For cancellation, change of address etc, your approach had staff choose the evidence bundle first and the action second; I think t's important to reverse that. Staff should be first choosing an action that expresses their goal "cancel", "Change address", etc., before they have to think about evidence.
Overall I suggest seeing how far you get with IEF OOTB. Customising IEF is possible - there are sane ways of doing it, but it can also get hairy fast so I suggest discussing with me before entering that rabbit hole too far.
I already use IEF in my project in myriad ways (!nested!) so the dependency on it here is not scary for me at all.
- 🇬🇧United Kingdom adamps
Overall I suggest seeing how far you get with IEF OOTB.
I think we can't get away without depending on IEF at least some of the time.
Once we have that MVP, we can revaluate what if any problems we have budget to fix.
Great I'll go with IEF.
Your wording suggests you imagine some flexible mixing / interchanging. For me it feels like 2 quite different approaches - IEF or multi-stage. I don't really grasp how one could mix them, or easily change between them. However I don't have so much experience with IEF, so you might be right.
The remainder is explanation of how we could make the multistage work if we later choose to.
When we have existing evidence and want to allow staff to add more it's the obvious UX.

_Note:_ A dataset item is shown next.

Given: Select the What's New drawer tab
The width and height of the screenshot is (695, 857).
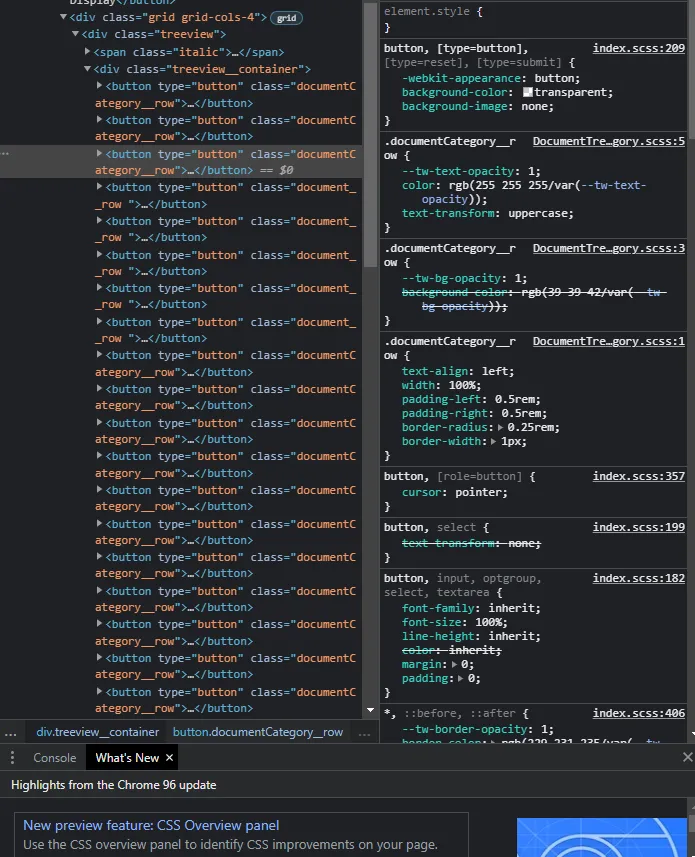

I feel I could make it work with a decent UX. I described how the evidence ID could be passed into the Donor edit form. Declaration/cancellation I had imagined holding just one evidence.
The problem with this approach is that the declaration exists in a weird draft state
Exactly - that's what I wanted to avoid.
Staff should be first choosing an action that expresses their goal "cancel"

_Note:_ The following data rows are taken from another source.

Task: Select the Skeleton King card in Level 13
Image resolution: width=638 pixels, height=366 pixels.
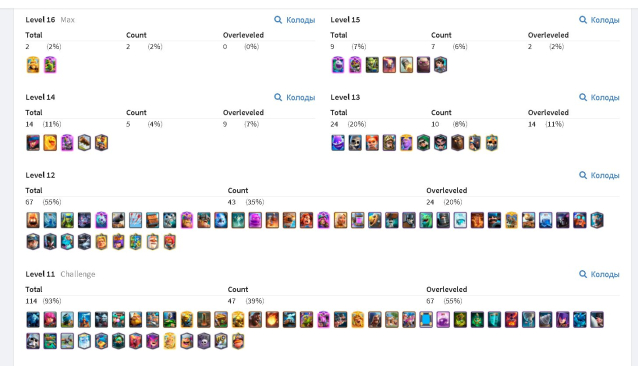Action: (x=492, y=143)
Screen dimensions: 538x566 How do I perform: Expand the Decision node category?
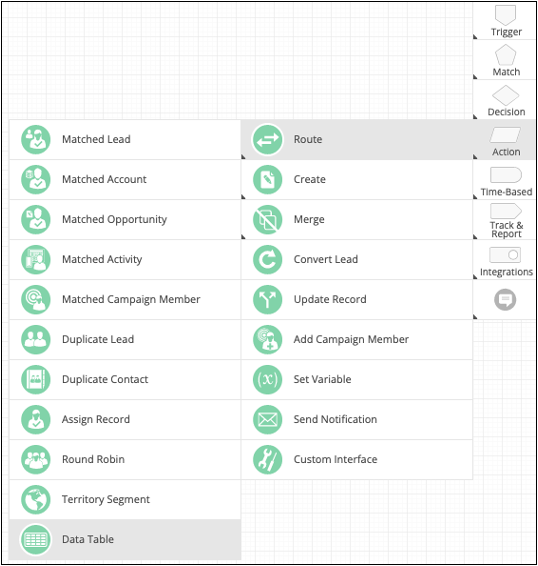(x=505, y=100)
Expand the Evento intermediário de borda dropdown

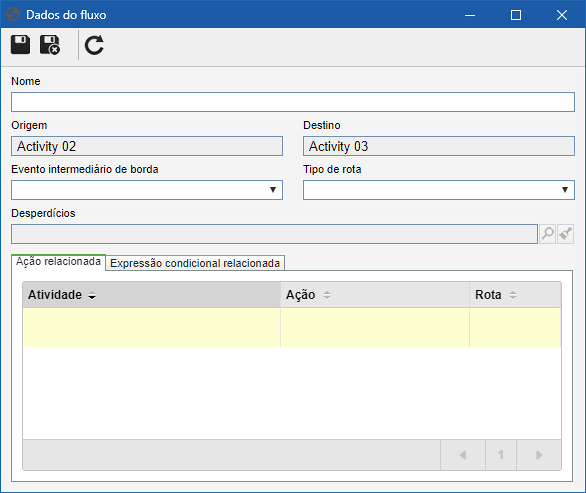pos(273,190)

Good point. I feel that we could do that, and still create the entities in the simpler order. We could prompt the staff to choose an action type, then an evidence type, then upload the evidence entity, then create the action entity/revision. The action type gets passed through as another query parameter.
AFAIK a lot of stuff breaks without a label.
Yes, I mean we don't have a meaningful label that would usable in an entity reference widget.
- 🇬🇧United Kingdom adamps
IEF works well at first glance and it was very easy to set up. So your remarks in your previous comment make much more sense to me now - if we later stop using it by default then it cost us nothing.
If we rely on IEF, it could save some coding. In the Evidence entity, we could avoid writing code for links, route provides, access control, list builder, views, corresponding CrUD testing, etc. That's in addition to avoiding the explicit extra code for the multi-step with all the query parameters, pre-populated fields, etc.
I am still attracted to have the declare/cancel buttons on the donor which pre-populate the Donor ID by means of a query parameter.